Justia Summary

Gallardo suffered catastrophic injuries resulting in permanent disability when a truck struck her as she stepped off her Florida school bus. Florida’s Medicaid agency paid $862,688.77 to cover Gallardo’s initial medical expenses and continues to pay her medical expenses. Gallardo’s suit against the truck’s owner and the School Board resulted in an $800,000 settlement, with $35,367.52 designated as compensation for past medical expenses. The settlement did not specifically allocate any amount for future medical expenses.

The Medicaid Act requires participating states to pay for certain individuals’ medical costs and to make reasonable efforts to recoup those costs from liable third parties, 42 U.S.C. 1396k(a)(1)(A). Under Florida’s Medicaid Third-Party Liability Act, a beneficiary who accepts medical assistance from Medicaid automatically assigns to the state any right to third-party payments for medical care; Florida was entitled to $300,000–presumptively representing the portion of the recovery that is for past and future medical expenses.

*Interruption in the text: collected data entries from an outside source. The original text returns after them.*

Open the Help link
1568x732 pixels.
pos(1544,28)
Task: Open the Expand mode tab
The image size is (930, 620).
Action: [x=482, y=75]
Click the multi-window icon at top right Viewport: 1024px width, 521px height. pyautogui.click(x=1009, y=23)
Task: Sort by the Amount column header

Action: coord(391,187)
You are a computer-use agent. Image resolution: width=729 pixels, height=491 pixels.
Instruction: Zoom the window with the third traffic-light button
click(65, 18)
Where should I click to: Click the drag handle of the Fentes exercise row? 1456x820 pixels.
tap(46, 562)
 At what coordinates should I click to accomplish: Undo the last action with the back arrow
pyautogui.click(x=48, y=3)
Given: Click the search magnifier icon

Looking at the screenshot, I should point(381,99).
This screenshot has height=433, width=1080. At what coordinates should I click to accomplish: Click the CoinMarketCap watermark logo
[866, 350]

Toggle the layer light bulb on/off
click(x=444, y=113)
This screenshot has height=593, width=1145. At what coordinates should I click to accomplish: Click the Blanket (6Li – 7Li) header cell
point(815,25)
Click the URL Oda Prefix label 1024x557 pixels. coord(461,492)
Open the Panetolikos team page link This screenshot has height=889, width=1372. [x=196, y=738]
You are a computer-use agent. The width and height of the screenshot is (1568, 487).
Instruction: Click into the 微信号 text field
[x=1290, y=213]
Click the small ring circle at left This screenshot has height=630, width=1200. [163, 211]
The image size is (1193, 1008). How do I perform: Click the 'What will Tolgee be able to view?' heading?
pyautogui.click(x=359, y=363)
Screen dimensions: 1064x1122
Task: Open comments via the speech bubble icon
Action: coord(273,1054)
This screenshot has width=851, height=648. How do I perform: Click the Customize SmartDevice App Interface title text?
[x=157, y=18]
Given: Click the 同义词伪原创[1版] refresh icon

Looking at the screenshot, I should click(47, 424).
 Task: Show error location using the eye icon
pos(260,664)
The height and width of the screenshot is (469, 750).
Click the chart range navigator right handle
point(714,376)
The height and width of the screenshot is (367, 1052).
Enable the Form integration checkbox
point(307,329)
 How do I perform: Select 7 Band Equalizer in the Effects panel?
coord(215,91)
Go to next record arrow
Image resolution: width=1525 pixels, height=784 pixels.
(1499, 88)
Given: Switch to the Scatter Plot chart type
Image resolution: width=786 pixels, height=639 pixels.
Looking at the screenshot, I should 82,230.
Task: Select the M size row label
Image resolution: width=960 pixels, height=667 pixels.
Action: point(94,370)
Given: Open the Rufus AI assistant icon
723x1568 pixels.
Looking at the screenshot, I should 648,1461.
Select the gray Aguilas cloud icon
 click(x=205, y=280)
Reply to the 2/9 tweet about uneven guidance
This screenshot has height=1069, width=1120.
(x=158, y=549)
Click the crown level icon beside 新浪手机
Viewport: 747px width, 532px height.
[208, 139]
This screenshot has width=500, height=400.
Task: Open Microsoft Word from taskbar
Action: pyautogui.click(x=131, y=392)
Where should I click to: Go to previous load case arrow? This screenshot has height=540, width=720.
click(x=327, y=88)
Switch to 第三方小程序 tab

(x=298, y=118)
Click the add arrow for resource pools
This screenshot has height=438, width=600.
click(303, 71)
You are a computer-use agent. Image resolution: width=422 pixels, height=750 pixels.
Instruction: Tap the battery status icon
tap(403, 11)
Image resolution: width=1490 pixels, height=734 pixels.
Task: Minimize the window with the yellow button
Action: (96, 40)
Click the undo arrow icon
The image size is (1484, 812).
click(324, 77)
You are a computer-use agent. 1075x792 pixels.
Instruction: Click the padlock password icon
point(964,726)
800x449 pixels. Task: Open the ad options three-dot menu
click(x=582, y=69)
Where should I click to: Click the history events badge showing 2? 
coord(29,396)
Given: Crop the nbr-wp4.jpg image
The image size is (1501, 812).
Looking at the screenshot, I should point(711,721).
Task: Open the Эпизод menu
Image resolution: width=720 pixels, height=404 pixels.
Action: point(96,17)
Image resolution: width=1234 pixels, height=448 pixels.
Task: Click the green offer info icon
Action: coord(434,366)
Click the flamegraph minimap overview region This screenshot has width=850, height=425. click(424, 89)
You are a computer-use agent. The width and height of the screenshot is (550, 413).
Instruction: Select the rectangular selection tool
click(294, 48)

The Supreme Court affirmed the Eleventh Circuit. The Medicaid Act permits a state to seek reimbursement from settlement payments allocated for future medical care. The Act’s anti-lien provision, prohibiting states from recovering medical payments from a beneficiary’s “property,” does not foreclose recovery from settlement amounts other than those allocated for past medical care paid for by Medicaid. Florida’s statute is expressly authorized by section 1396k(a) and is within the recognized exception to the anti-lien provision. The relevant distinction is between medical and nonmedical expenses, not between past and future medical expenses. Section 1396k(a)(1)(A) does not authorize a “lifetime assignment” covering any rights acquired in the future but covers only rights the individual possesses while on Medicaid.